Gilman, who after talking to Lewis drove up to Coffee Strong to see for herself, says she was “especially drawn to these young people whose activism was inspired from their own very real experiences with war.” Also inspiring for Gilman was the fact that the café offers vets outreach and resources for healing, regardless of their political leanings. Such a unique combination of community caring and political action proved irresistible to both the activist and folklorist in Gilman; hence her debut documentary, Grounds for Resistance, a powerful, emotionally stirring portrait of Coffee Strong that screens Thursday, June 9, at the Bijou.

Grounds for Resistance is a stripped-down piece of guerrilla filmmaking, shot on a shoestring budget (about $10,000) and completely lacking in the cant and artifice of documentarian sophisticates such as Errol Morris or Ross McElwee. And if Gilman’s documentary isn’t striving to notch any cinematic style points, all the better; the ethnographer in her simply stands aside, allowing the story of Coffee Strong and its founders and patrons to tell itself in a way that is natural yet insistent, informed by an ingrained humanism that casts no judgment but simply opens its ears to listen and its eyes to see.

“I decided to make a film rather than write about Coffee Strong because I felt it was a story that most of us don’t know and wouldn’t ever hear about,” Gilman tells me. “Given our country’s involvement in two wars, it’s crucial that we have information about what our troops are experiencing during and after their deployments.”

Indeed, Grounds for Resistance should peel the scales from the public eye, as it were. For instance, I gasped when the film reveals that an estimated one in three women in the military is raped. Such statistics are humanized by the intimate, vulnerable testimonies Gilman captures on film ” testimonies marked by courage, outrage and, sometimes, a newfound confidence anchored in the realization that estranged vets are not alone in the universe. Quite the contrary.

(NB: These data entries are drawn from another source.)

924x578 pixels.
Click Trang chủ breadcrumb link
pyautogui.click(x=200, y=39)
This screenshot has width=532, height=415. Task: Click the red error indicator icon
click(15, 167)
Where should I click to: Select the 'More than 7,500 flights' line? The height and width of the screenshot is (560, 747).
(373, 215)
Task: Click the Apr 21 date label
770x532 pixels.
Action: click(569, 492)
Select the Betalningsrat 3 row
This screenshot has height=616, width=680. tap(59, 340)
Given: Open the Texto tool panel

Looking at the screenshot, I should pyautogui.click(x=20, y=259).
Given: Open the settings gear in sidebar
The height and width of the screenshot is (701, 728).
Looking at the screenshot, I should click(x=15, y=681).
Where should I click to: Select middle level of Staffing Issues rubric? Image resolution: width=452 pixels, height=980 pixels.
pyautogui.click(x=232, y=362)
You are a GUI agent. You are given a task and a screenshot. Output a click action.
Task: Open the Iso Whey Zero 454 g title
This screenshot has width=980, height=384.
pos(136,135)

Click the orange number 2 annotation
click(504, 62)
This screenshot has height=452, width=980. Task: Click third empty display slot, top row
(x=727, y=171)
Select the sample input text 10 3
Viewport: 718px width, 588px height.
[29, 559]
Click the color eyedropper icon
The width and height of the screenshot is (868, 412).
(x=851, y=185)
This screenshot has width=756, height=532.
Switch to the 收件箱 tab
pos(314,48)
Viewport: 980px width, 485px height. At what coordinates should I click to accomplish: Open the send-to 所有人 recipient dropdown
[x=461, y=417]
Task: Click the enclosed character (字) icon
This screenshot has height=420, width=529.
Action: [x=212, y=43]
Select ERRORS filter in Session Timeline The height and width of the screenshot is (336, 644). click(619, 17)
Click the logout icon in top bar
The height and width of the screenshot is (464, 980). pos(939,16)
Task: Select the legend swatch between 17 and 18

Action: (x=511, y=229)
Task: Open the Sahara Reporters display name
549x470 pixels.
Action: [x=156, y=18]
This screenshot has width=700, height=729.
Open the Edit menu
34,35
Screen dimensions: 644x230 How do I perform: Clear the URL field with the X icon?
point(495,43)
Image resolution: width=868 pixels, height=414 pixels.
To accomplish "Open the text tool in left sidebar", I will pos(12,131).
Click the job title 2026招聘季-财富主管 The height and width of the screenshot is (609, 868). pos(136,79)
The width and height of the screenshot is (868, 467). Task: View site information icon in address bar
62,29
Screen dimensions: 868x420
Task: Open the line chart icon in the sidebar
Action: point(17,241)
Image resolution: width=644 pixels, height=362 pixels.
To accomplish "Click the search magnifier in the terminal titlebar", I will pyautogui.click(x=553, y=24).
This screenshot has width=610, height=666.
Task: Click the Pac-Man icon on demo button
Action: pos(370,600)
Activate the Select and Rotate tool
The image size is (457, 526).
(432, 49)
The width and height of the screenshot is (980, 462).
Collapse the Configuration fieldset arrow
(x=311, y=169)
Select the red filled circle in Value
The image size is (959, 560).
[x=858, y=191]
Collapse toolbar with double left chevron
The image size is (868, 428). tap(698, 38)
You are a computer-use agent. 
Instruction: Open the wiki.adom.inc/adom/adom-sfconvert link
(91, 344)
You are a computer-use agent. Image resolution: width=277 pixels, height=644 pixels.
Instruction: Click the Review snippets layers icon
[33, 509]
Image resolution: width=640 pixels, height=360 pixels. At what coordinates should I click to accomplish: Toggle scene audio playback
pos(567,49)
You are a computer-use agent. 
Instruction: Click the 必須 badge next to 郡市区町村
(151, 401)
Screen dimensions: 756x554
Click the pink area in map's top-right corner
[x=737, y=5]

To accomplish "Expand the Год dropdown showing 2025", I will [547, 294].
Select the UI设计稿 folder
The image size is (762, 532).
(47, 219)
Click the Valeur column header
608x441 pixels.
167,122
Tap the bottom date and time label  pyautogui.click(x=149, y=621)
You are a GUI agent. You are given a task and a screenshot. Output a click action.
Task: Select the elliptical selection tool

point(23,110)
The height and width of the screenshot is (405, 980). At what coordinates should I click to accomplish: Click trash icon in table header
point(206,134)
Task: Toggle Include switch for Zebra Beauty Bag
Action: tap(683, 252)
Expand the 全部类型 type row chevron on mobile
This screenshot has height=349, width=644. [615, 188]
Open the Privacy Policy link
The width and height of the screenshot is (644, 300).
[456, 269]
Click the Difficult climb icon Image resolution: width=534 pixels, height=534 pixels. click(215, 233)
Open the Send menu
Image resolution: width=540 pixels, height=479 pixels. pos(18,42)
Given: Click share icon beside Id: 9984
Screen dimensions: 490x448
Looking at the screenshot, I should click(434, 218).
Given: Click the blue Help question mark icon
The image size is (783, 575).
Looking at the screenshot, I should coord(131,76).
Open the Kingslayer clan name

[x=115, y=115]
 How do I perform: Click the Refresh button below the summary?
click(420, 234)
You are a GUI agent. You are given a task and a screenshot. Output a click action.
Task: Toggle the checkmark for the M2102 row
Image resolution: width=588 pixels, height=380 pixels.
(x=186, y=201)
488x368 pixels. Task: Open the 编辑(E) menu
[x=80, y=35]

The images Gilman captures of Iraq and Afghanistan vets sitting around Coffee Strong, openly sharing their wartime experiences with each other, completely belies the entrenched cultural ideal of the taciturn vet, a myth fostered by millennia of gender expectations, cultural denial and plain old fear. “I’m becoming somebody that I don’t want to be,” one vet recalls thinking when he denied help to a desperate civilian. “It’s a very easy decision not to kill someone,” another soldier declares, sending an ideological chill through the primordial violence fostered in the military. Perhaps most haunting is the scene of a mother and father sharing the tragic story of their son’s suicide note: “Dad, please don’t look, just call the police.”

If such words aren’t revolutionary, nothing is.

Gilman says she’s been surprised by the feedback the film has received already, after just a handful of screenings. “I have been overwhelmed by how positive the responses have been so far,” she told me. “These responses have been from people in the film, veterans and people with little knowledge that this movement is happening.”